#### Items from a dataset:
[BEGIN]

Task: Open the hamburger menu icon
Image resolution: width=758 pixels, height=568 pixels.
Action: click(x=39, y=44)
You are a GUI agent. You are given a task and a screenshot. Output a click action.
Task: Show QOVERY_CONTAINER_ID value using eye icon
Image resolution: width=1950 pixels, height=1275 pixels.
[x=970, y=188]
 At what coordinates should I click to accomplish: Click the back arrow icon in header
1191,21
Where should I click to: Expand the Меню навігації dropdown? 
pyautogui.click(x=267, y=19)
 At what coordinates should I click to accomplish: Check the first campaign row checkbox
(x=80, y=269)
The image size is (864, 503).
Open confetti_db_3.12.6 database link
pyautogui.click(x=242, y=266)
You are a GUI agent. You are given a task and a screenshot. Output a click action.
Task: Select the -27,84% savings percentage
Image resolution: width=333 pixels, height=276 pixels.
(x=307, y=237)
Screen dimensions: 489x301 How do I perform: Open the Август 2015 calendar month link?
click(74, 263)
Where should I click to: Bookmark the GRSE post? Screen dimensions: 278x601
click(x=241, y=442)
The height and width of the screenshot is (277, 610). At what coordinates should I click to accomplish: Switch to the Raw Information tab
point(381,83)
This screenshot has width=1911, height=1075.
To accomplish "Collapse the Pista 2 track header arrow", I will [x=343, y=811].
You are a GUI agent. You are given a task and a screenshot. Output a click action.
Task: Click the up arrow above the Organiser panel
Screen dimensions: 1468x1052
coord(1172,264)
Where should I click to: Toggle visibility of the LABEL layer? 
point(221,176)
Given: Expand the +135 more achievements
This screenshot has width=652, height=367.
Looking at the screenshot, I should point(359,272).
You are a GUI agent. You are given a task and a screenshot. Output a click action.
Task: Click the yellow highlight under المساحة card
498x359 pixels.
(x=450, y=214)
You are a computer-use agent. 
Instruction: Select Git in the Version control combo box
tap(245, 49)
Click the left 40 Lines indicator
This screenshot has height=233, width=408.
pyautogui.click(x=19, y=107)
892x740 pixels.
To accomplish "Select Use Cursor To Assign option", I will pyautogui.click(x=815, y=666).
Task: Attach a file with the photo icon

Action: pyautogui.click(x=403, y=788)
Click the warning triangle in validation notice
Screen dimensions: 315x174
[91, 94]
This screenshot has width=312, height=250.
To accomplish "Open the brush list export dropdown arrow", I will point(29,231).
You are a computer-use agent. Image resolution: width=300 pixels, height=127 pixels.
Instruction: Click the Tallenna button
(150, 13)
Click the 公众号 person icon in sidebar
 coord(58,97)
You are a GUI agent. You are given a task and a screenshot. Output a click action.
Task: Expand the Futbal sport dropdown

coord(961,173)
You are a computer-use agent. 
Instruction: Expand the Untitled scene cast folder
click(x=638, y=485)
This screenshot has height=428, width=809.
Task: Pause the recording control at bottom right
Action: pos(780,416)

[END]

#### Given problem:
Rewrite all the records above, swapping "Where should I click to" for "Where do I click to" and leaving everything else unchanged.

#### The solution:
Task: Open the hamburger menu icon
Image resolution: width=758 pixels, height=568 pixels.
Action: click(x=39, y=44)
You are a GUI agent. You are given a task and a screenshot. Output a click action.
Task: Show QOVERY_CONTAINER_ID value using eye icon
Image resolution: width=1950 pixels, height=1275 pixels.
[x=970, y=188]
 At what coordinates should I click to accomplish: Click the back arrow icon in header
1191,21
Where do I click to: Expand the Меню навігації dropdown? 
pyautogui.click(x=267, y=19)
 At what coordinates should I click to accomplish: Check the first campaign row checkbox
(x=80, y=269)
The image size is (864, 503).
Open confetti_db_3.12.6 database link
pyautogui.click(x=242, y=266)
You are a GUI agent. You are given a task and a screenshot. Output a click action.
Task: Select the -27,84% savings percentage
Image resolution: width=333 pixels, height=276 pixels.
(x=307, y=237)
Screen dimensions: 489x301 How do I perform: Open the Август 2015 calendar month link?
click(74, 263)
Where do I click to: Bookmark the GRSE post? Screen dimensions: 278x601
click(x=241, y=442)
The height and width of the screenshot is (277, 610). At what coordinates should I click to accomplish: Switch to the Raw Information tab
point(381,83)
This screenshot has width=1911, height=1075.
To accomplish "Collapse the Pista 2 track header arrow", I will [x=343, y=811].
You are a GUI agent. You are given a task and a screenshot. Output a click action.
Task: Click the up arrow above the Organiser panel
Screen dimensions: 1468x1052
coord(1172,264)
Where do I click to: Toggle visibility of the LABEL layer? 
point(221,176)
Given: Expand the +135 more achievements
This screenshot has width=652, height=367.
Looking at the screenshot, I should point(359,272).
You are a GUI agent. You are given a task and a screenshot. Output a click action.
Task: Click the yellow highlight under المساحة card
498x359 pixels.
(x=450, y=214)
You are a computer-use agent. 
Instruction: Select Git in the Version control combo box
tap(245, 49)
Click the left 40 Lines indicator
This screenshot has height=233, width=408.
pyautogui.click(x=19, y=107)
892x740 pixels.
To accomplish "Select Use Cursor To Assign option", I will pyautogui.click(x=815, y=666).
Task: Attach a file with the photo icon

Action: pyautogui.click(x=403, y=788)
Click the warning triangle in validation notice
Screen dimensions: 315x174
[91, 94]
This screenshot has width=312, height=250.
To accomplish "Open the brush list export dropdown arrow", I will point(29,231).
You are a computer-use agent. Image resolution: width=300 pixels, height=127 pixels.
Instruction: Click the Tallenna button
(150, 13)
Click the 公众号 person icon in sidebar
 coord(58,97)
You are a GUI agent. You are given a task and a screenshot. Output a click action.
Task: Expand the Futbal sport dropdown

coord(961,173)
You are a computer-use agent. 
Instruction: Expand the Untitled scene cast folder
click(x=638, y=485)
This screenshot has height=428, width=809.
Task: Pause the recording control at bottom right
Action: pos(780,416)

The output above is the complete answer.